Use a binary search as in the usual “try to guess my number” game. But since there is no finite upper end point, we do a first phase to find a suitable one:

• Initially set the upper end point arbitrarily (e.g. 1000000, though 1 or 1^100 would also work — given the infinite space to work in, all finite values are equally disproportionate).
• Compare the mystery number X with the upper end point.
• If it’s not big enough, double it, and try again.
• Once the upper end point is bigger than the mystery number, proceed with a normal binary search.

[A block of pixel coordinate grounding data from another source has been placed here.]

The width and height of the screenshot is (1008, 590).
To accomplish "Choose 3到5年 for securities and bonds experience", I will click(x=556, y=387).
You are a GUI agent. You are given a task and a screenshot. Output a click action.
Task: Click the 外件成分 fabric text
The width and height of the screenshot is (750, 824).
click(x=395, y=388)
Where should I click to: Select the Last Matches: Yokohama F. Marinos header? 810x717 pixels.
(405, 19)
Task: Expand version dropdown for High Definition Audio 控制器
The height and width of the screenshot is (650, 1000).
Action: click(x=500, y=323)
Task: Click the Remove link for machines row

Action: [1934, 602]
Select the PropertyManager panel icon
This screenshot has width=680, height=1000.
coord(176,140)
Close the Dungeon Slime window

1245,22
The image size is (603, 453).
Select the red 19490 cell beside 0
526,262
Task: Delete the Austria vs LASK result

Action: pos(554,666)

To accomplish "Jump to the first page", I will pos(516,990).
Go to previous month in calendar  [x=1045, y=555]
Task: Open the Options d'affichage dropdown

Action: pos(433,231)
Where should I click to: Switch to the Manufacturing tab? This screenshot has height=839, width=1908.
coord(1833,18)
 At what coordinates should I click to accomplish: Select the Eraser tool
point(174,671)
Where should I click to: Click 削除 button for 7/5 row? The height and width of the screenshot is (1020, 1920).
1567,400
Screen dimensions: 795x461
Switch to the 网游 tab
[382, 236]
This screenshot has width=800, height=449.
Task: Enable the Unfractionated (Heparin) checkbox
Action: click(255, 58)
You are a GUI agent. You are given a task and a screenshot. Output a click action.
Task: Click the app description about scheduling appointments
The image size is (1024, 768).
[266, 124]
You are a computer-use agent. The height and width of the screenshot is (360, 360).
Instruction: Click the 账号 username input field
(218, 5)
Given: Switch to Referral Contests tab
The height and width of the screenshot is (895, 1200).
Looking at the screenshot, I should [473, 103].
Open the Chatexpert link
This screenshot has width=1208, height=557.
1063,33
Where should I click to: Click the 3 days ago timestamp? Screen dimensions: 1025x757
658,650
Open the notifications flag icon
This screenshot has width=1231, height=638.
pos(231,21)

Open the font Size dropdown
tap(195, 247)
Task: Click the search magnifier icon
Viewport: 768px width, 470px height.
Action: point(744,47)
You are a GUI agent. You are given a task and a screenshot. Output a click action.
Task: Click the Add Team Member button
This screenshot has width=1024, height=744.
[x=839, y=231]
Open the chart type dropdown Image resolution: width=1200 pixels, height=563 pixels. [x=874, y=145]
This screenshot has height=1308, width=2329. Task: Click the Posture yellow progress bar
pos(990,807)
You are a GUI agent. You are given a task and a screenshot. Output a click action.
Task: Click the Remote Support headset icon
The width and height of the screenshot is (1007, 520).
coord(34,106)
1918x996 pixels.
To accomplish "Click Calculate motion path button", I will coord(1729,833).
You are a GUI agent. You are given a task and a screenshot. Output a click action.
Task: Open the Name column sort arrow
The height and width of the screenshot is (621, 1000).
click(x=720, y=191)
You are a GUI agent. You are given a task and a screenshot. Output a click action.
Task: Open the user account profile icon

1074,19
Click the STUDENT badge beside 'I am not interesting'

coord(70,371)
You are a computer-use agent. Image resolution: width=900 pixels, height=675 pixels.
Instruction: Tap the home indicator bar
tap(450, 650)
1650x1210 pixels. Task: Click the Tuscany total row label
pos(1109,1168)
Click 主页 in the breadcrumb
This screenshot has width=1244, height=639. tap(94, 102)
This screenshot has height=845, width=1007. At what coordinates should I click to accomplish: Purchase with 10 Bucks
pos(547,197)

The first phase is itself similar to a binary search. The difference is that instead of halving the search space with each step, it’s doubling it! The cost for each phase is O(log X). A small improvement would be to set the lower end point at each doubling step: we know X is at least as high as the previous upper end point, so we can reuse it as the lower end point. The size of the search space still doubles at each step, but in the end it will be half as large as would have been. The cost of the binary search will be reduced by only 1 step, so its overall complexity remains the same.

Some notes

A couple of notes in response to other comments:

It’s an interesting question, and computer science is not just about what can be done on physical machines. As long as the question can be defined properly, it’s worth asking and thinking about.

The range of numbers is infinite, but any possible mystery number is finite. So the above method will eventually find it. Eventually is defined such as that, for any possible finite input, the algorithm will terminate within a finite number of steps. However since the input is unbounded, the number of steps is also unbounded (it’s just that, in every particular case, it will “eventually” terminate.)